> _Problem 1_:
Collect every line of the rows below that contains the string "search", matching case exactly.
> _Problem 2_:
Continue the post on testing Intel's Parallel Studio from the point where it stops.
::: Document text
Monday, August 23, 2010

Testing Intel’s Parallel Studio

Part 1 – OpenMP

Intel claims to bring simplified “end-to-end parallelism to Microsoft Visual Studio C/C++ developers with Intel® Parallel Studio” [1].

I used a simple OpenMP parallel HelloWorld program to study this new tool which comes as an add-on to Visual Studio 2008.The program listing is enclosed in Figure 1.

   1:  #include <omp.h>
   2:  #include <stdio.h>
   3:  // a function to consume cpu time:
   4:  void consume() {
   5:      int i;
   6:      long n=100000000;
   7:      double s=0;
   8:      for (i=1;i<n;i++)
   9:          s+=(double)1/(double)i;
  10:  }
  11:   int main (int argc, char *argv[]) {
  12:     int th_id, nthreads=5;
  13:     omp_set_num_threads(nthreads);
  14:     #pragma omp parallel private(th_id)
::::::
::: Material supplied
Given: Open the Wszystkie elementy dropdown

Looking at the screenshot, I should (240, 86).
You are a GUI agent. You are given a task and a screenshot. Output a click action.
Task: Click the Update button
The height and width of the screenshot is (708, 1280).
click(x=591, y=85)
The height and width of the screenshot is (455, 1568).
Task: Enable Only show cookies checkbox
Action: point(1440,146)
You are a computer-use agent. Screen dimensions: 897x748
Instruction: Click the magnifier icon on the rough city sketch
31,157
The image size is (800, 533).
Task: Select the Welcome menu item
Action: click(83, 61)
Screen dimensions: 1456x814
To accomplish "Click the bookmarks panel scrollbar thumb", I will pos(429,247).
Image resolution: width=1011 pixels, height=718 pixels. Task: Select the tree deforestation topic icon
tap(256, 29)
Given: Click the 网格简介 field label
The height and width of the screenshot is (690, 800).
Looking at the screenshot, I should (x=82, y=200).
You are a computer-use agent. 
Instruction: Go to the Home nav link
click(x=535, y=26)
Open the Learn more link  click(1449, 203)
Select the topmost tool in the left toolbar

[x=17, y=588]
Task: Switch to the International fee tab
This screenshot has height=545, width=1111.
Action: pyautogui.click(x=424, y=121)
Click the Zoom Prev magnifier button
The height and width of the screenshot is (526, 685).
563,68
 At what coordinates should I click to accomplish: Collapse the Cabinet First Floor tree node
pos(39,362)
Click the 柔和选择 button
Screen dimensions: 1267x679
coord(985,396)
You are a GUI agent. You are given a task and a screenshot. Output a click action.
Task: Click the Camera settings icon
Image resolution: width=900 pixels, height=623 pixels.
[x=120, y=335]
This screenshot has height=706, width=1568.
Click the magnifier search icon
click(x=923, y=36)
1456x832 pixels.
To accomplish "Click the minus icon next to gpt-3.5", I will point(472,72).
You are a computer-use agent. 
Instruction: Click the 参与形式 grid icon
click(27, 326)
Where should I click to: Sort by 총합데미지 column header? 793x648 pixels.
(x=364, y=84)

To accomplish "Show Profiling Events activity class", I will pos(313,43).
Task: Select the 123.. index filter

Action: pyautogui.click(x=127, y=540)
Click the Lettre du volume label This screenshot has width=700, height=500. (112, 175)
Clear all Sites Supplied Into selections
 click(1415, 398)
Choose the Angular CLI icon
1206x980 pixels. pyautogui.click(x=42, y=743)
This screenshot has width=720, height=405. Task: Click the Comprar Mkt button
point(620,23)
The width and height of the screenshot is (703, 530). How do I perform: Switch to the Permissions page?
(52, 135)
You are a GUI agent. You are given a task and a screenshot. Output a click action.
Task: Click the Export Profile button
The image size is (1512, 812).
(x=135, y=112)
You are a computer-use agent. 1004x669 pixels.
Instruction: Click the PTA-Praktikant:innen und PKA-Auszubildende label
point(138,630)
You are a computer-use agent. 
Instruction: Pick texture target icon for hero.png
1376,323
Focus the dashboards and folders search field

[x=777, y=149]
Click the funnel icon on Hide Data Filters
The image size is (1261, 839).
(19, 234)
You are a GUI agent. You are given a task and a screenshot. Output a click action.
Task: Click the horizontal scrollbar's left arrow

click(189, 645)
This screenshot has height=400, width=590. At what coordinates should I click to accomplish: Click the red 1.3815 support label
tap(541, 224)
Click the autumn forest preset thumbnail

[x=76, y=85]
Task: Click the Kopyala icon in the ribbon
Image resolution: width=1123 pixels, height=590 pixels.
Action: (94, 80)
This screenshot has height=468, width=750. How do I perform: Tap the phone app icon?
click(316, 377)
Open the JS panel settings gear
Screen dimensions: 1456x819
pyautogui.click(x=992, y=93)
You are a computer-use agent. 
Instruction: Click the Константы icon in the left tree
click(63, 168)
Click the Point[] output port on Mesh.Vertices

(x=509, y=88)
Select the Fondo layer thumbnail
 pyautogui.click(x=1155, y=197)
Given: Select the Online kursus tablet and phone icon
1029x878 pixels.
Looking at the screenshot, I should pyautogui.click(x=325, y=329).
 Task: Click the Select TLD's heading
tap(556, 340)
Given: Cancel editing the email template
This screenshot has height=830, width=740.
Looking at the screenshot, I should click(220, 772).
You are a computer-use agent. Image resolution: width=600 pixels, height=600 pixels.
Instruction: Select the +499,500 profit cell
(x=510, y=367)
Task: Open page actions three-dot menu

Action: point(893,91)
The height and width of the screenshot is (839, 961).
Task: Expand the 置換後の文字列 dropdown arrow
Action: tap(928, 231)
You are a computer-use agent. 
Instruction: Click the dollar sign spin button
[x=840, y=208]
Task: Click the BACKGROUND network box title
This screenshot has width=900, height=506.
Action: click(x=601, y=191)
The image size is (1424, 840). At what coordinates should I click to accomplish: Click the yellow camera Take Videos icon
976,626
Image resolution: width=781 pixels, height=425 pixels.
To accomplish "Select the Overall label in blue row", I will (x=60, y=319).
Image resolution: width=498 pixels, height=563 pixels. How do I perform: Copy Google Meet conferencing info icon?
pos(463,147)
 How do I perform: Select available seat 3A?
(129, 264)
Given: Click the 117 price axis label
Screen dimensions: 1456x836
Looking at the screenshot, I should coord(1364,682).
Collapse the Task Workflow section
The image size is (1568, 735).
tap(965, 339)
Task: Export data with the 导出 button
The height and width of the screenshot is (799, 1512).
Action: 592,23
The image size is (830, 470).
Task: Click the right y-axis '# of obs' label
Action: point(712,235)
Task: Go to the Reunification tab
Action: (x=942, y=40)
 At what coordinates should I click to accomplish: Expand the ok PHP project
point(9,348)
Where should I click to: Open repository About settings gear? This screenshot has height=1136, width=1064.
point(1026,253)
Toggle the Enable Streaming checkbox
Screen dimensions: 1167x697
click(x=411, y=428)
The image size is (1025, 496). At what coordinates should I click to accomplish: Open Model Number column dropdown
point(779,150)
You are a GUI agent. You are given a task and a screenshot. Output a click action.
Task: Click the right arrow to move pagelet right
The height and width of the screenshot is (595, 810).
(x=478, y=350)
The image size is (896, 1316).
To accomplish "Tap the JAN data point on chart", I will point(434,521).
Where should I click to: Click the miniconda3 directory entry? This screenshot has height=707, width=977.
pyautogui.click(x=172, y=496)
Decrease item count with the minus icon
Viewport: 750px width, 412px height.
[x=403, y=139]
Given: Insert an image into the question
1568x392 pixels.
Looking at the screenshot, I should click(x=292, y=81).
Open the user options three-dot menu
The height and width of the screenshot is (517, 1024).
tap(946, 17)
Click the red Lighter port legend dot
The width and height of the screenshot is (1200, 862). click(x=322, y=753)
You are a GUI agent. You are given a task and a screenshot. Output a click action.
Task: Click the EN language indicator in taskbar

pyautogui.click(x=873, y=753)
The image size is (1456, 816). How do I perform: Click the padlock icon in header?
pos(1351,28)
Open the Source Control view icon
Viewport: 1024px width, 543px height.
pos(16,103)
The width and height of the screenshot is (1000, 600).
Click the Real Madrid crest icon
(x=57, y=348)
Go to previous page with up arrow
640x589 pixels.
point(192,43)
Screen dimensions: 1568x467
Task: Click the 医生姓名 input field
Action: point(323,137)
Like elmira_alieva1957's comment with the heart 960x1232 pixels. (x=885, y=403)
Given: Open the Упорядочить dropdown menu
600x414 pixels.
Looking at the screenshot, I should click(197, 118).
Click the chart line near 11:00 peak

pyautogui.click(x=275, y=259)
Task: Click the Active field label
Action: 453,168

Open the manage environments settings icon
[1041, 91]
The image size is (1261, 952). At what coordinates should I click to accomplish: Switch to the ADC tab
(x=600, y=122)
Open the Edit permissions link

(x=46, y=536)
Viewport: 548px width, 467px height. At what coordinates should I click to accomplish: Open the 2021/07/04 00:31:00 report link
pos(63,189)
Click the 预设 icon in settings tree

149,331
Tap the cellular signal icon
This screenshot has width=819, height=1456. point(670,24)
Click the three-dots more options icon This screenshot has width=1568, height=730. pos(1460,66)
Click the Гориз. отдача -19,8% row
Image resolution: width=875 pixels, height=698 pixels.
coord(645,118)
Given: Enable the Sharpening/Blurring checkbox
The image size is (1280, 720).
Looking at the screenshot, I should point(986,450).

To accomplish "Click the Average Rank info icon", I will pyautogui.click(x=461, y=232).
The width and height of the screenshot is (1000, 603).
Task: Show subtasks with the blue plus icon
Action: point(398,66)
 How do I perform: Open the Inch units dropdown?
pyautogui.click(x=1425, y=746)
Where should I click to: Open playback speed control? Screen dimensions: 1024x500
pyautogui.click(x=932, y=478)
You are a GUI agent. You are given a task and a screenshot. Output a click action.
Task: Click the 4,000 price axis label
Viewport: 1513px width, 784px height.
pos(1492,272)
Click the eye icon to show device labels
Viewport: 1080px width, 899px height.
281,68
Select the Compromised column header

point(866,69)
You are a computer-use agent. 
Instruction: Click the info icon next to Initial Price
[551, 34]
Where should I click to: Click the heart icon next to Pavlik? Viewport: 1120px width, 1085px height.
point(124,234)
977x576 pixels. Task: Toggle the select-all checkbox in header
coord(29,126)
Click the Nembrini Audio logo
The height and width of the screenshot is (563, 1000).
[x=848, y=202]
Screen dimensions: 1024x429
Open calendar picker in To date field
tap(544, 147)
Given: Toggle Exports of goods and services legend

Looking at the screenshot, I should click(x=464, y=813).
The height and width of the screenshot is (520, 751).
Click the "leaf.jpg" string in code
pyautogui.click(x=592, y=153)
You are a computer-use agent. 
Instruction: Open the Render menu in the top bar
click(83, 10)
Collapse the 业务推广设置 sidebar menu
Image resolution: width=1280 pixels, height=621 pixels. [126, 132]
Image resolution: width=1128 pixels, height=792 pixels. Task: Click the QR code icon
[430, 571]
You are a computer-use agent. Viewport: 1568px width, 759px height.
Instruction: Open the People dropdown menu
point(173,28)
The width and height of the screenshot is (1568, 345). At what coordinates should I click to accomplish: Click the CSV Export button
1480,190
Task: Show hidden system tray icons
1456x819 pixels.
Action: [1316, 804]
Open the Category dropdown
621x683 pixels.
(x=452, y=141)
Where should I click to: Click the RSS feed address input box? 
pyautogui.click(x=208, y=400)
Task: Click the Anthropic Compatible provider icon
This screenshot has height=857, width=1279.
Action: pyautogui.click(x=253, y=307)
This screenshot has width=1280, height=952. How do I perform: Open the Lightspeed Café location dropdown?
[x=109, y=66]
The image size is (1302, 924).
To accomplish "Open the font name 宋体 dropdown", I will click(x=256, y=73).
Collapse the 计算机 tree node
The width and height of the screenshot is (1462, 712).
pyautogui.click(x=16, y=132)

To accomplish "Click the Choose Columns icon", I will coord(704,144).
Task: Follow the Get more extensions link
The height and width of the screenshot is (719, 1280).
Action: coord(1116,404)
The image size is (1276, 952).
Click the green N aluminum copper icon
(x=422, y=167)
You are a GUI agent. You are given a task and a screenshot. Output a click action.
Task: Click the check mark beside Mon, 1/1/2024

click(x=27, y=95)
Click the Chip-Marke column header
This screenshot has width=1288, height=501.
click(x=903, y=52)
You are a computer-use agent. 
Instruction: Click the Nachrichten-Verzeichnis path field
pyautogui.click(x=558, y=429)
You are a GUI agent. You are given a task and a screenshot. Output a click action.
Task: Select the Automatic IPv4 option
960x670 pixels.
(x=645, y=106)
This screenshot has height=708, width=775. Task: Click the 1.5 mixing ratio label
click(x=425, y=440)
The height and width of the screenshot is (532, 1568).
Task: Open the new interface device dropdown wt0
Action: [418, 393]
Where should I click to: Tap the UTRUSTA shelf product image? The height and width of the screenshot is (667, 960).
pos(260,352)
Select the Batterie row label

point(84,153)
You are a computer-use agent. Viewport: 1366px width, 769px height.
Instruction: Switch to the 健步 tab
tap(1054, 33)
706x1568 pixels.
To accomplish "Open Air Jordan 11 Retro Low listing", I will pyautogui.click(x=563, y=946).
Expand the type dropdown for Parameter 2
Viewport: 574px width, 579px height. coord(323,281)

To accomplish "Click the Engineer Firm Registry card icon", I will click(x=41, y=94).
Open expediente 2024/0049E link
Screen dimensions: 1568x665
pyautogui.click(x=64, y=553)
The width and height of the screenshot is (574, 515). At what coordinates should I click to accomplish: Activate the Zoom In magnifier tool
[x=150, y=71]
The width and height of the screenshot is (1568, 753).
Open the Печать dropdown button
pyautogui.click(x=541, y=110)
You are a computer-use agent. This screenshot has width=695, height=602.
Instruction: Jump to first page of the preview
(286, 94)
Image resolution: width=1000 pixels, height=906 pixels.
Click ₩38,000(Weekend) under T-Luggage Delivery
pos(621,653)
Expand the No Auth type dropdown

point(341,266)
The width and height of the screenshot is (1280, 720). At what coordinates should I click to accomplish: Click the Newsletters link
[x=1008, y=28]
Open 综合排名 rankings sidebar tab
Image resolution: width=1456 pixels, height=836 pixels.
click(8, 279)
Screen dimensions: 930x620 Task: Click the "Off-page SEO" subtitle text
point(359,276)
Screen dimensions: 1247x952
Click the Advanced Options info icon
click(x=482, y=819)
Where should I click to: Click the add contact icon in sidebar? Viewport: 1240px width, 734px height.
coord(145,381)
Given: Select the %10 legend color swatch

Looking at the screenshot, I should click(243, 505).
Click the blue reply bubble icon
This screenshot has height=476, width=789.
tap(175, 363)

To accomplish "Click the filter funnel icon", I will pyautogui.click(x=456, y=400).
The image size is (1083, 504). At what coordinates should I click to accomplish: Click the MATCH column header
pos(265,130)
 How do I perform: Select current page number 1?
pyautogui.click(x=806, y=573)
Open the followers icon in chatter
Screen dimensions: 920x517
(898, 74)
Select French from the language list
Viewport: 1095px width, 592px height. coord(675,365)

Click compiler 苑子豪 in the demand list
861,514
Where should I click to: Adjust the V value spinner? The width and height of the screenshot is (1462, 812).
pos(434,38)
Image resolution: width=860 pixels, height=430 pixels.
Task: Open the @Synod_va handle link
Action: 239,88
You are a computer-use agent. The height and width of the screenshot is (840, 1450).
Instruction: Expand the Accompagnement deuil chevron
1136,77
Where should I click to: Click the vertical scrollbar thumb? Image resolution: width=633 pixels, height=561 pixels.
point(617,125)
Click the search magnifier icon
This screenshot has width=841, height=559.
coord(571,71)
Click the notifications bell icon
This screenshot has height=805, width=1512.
::::::
> _Exercise response 1_:
Click the magnifier search icon
Focus the dashboards and folders search field
Click the search magnifier icon

> _Exercise response 2_:
  15:     {
  16:       th_id = omp_get_thread_num();
  17:       consume();
  18:       printf("Hello World from thread %d\n", th_id);
  19:       #pragma omp barrier
  20:       if ( th_id == 0 ) {
  21:         nthreads = omp_get_num_threads();
  22:         printf("There are %d threads\n",nthreads);
  23:       }
  24:     }
  25:     return 0;
  26:   }

Figure 1: A “HelloWorld” in C with OpenMP directives

After compiling the code I tested it with the Parallel Amplifier (Profiler).

My machine has two physical cores and since it uses hyper-threading it looks as if it has 4 cores. I executed the program with 4 threads. In Figure 2 a screen dump of the profiler is shown.


Figure 2: Visual Studio 2008 with Parallel Studio screen dump

Let’s zoom at lower right plot:


Figure 3: A summary plot of the CPU resources utilization

In Figure 3 we can see that there were 4 threads on 4 cores and the performance was  optimal.

I would however recommend everyone to repeat every execution several times since there is a large variability between runs and taking average  results might be a good idea.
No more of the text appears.